_Work instruction_
Search the records for "sidebar". Report every line where it occurs.

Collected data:
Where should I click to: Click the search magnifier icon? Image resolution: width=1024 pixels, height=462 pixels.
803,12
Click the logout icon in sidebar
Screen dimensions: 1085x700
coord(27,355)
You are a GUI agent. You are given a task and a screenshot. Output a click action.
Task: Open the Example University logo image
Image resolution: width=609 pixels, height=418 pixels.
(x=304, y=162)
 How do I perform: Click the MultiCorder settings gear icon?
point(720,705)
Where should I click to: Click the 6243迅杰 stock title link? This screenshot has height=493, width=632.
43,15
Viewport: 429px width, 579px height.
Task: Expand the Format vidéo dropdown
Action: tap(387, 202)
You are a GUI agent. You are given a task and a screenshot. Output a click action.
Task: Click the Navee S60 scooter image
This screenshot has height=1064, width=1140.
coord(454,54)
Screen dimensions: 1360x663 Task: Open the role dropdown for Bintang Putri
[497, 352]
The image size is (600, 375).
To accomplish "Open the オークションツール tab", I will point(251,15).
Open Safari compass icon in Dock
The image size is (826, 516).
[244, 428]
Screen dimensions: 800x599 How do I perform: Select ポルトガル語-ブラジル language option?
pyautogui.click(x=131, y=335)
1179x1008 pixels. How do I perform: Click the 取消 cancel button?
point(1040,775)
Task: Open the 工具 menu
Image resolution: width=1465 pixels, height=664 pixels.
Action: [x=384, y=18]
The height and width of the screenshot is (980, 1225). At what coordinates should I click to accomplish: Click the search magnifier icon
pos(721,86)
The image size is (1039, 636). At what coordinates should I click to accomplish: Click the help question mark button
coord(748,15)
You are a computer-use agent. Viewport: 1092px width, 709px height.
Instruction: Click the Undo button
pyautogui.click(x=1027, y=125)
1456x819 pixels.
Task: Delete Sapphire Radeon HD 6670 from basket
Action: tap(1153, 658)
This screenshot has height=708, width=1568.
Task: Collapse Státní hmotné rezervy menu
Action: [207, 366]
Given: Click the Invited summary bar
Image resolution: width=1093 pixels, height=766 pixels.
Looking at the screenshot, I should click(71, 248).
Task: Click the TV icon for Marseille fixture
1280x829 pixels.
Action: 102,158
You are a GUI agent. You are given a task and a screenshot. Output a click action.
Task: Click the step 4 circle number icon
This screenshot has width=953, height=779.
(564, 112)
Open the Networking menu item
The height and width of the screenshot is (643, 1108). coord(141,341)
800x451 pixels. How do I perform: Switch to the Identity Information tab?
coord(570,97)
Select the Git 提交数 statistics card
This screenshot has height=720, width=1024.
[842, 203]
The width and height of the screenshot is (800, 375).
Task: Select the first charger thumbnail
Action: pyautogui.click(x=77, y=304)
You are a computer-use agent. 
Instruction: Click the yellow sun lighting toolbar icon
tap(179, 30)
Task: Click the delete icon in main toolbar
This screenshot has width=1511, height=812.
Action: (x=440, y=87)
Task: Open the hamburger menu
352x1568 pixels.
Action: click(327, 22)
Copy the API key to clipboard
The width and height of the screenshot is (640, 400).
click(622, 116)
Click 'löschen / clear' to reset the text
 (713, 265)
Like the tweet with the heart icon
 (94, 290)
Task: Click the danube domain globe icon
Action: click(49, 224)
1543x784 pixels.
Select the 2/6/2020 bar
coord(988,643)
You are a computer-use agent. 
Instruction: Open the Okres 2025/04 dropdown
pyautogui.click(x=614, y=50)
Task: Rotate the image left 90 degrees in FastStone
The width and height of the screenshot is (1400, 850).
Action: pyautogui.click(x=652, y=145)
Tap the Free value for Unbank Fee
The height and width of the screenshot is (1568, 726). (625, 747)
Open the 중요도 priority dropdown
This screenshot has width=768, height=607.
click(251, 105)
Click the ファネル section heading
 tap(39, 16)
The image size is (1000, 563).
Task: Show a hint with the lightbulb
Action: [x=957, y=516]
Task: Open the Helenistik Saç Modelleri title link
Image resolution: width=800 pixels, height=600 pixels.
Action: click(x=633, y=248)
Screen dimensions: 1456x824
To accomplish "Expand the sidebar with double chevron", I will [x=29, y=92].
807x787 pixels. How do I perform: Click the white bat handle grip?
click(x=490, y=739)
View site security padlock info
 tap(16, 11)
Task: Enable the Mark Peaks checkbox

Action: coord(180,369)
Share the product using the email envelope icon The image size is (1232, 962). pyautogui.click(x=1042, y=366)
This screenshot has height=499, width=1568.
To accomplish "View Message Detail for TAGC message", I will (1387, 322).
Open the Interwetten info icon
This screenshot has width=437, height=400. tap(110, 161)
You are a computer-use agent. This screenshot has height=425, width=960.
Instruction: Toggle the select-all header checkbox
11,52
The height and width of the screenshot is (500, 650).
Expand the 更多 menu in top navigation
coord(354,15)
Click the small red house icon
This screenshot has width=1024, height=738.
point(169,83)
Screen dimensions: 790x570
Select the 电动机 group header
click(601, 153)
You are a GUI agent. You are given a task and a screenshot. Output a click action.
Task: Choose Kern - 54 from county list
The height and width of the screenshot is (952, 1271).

_Task response_
Click the logout icon in sidebar
To accomplish "Expand the sidebar with double chevron", I will [x=29, y=92].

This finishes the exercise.